Records shown:
[BEGIN]
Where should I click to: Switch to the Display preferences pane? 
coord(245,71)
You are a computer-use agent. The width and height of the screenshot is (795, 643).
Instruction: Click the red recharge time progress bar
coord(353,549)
[END]
Requirements:
Copy every line of the records above word for word, in the same order.

Correct output:
Where should I click to: Switch to the Display preferences pane? 
coord(245,71)
You are a computer-use agent. The width and height of the screenshot is (795, 643).
Instruction: Click the red recharge time progress bar
coord(353,549)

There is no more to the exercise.